Have a broad skillset and be eager to learn

The best VCs start out with years of experience in business on every level, from startup to exit, and they draw on that experience every day when making their decisions. They also know when to clear their minds of predispositions, so they can fully take in the information they are seeking. The sourcing and diligence stages are for gathering intelligence. Your experience should only inspire your questions, and it should not color your listening at this point. You will use your experience in the later stages of the process to make investment decisions, develop relationships, and advise and assist your portfolio businesses.

Relationships

Without strong relationships, a venture capitalist has no assets. They must be able to build trust and communication within their firm in addition to having a strong network outside the firm.

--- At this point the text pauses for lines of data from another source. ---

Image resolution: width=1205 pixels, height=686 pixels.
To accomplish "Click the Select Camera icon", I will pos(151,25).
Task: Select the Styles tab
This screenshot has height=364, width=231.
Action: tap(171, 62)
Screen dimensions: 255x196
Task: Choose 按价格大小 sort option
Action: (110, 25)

When we asked Justin Caldbeck about the best way to build relationships with other investors, this is what he had to say.

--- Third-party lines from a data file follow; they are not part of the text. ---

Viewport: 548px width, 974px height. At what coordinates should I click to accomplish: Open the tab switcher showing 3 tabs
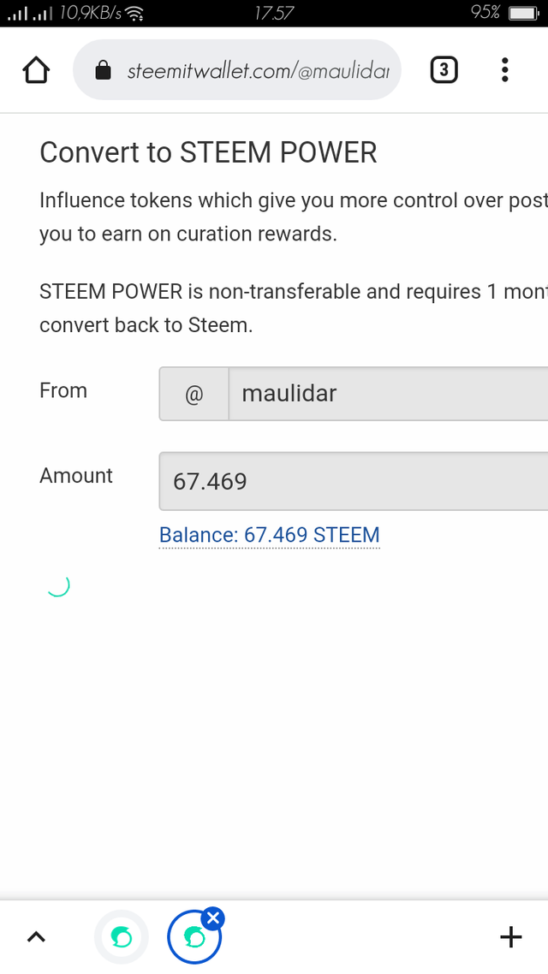click(443, 70)
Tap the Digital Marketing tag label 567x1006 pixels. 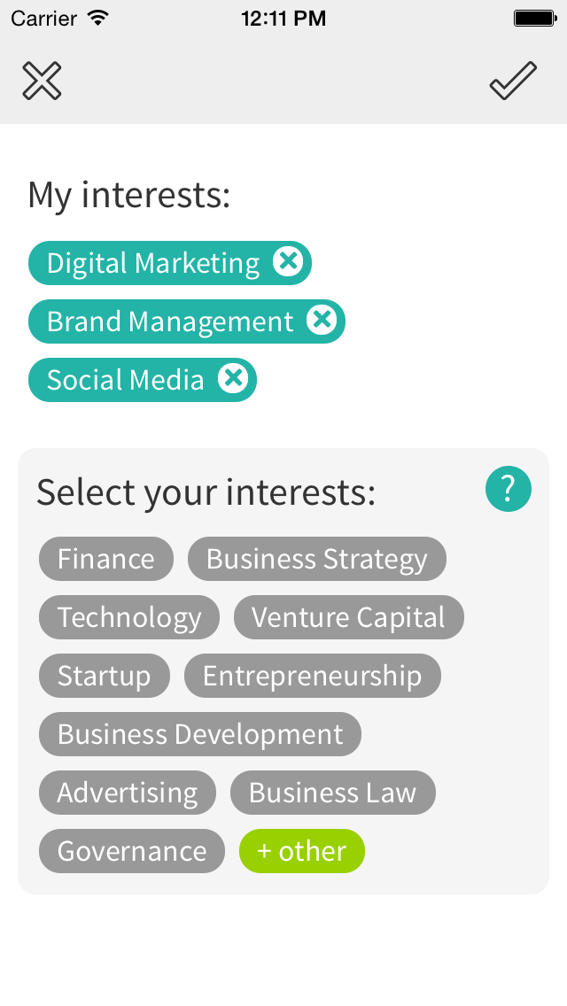click(152, 263)
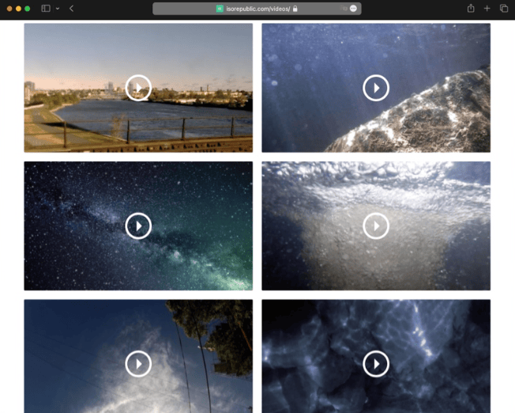Show the tab overview
The width and height of the screenshot is (515, 413).
[504, 9]
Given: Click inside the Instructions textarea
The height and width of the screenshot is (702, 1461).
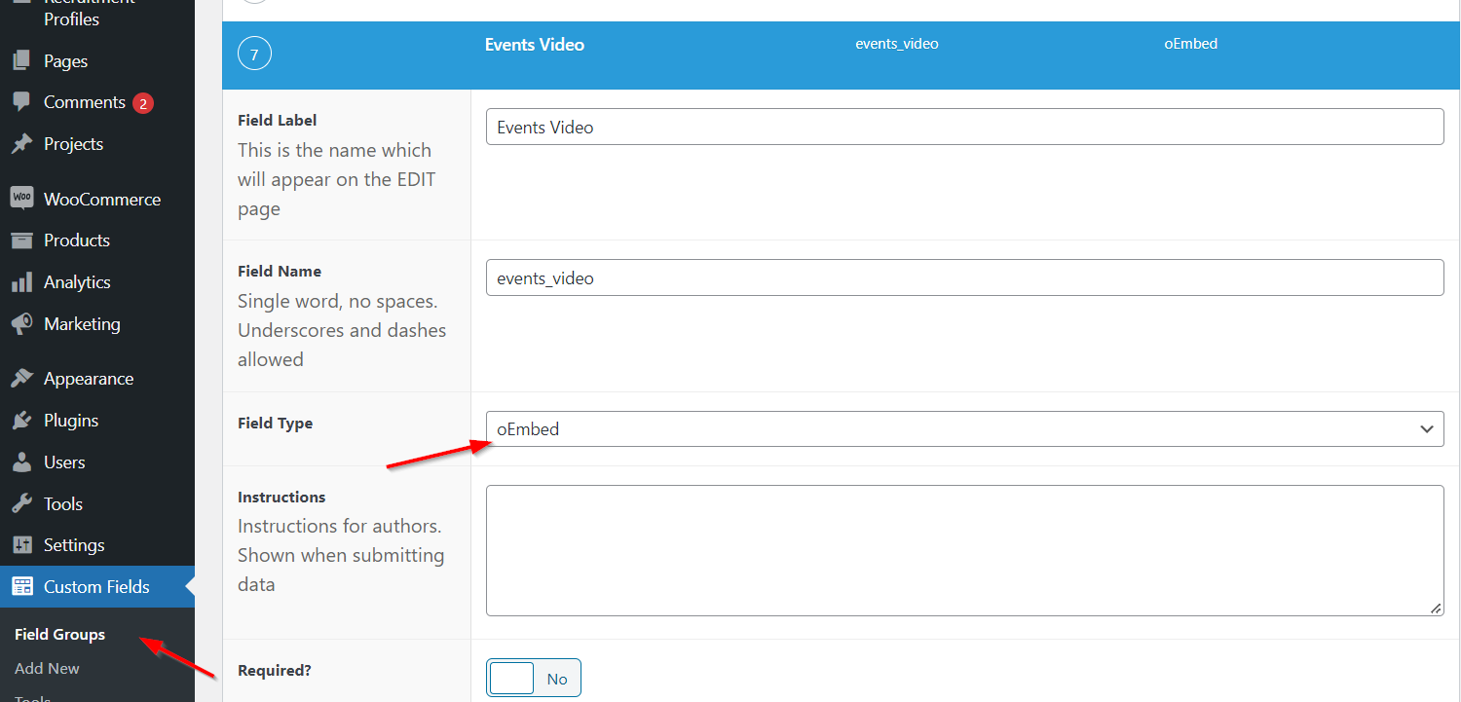Looking at the screenshot, I should click(963, 550).
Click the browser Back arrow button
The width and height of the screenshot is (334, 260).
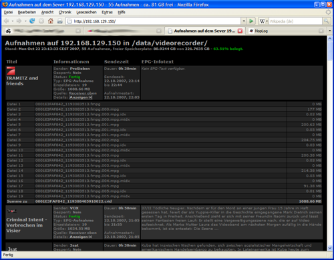coord(7,21)
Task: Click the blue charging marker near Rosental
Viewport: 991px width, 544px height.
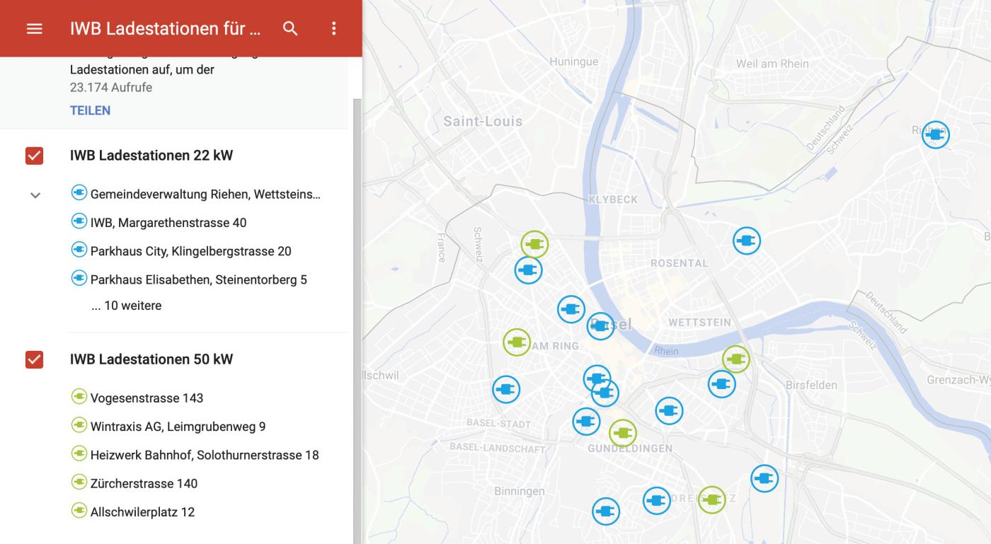Action: (x=747, y=240)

“I think the best way to build relationships with other investors is to do it in a way that’s authentic and non-transactional. Don’t always make it about a “deal” or reach out when you need something from someone else. I ultimately want to find partners that share similar values and a desire to also work hard to support the great entrepreneurs and companies through their many ups and downs post investment.

I think that there are lots of ways to do it—for instance, dinner events around shared interest themes. Or, in the current environment, we can do group zoom calls with investors and functional experts (e.g., growth or operations) whose expertise applies across a wide range of companies. Or, just spending a lot of time together socially to know them as people so that you understand their interests and what motivates them so you can find ways to be helpful to them on a day to day or week to week basis. Ultimately, it’s all about authenticity.

I find conversations with other investors really energizing. Venture Capital can be a very competitive and often isolating job. Even within partnerships, there is often very little true collaboration and teamwork, so when you’re able to find like-minded and collaborative investors, it’s powerful in a few ways.

First, it allows you to jointly explore ideas, themes, and theses that you may have have spent time formulating with other investors who can poke holes in it, challenge your thinking and ultimately refine your thinking in areas that are interesting and vice-versa. I particularly enjoy meeting other investors who are similarly interested in consumer technology because it allows us to dive deeper into specific companies, themes, and best practices across companies we support in a deeper, more informed way.

Know When to Walk Away

One of the hardest parts of a VCs job is to have to tell people when things are not working, according to Justin Caldbeck. Sticking with it for too long, however, can lead to further losses for everyone involved. As a venture capitalist, you have a responsibility to stay honest and open with yourself, partners, investors, and especially your founders. It never feels good to acknowledge failure, but facing it head-on will teach you more in the long run than hiding from it and causing even more significant loss.

Be open-minded and flexible

Venture capital requires a special kind of mindset. You must remain open and flexible in order to respond to the needs of both investors and entrepreneurs, and your decisions will be based on your analytical skills, open-mindedness, and ability to forecast. Relationships are one of the most important factors in a VC’s job performance, and you need exceptional communication skills to manage connections and assets, says Justin Caldbeck.

Being a venture capitalist is full of extremes. The lows of a failing company can sometimes leave you dragging for days, but the highs of getting an exciting new startup off the ground or seeing it succeed will take your breath away. If you are someone who can manage to keep grounded in the right mindset through extraordinary ups and downs, and you thrive on the success of others, then venture capital may just be the career move for you.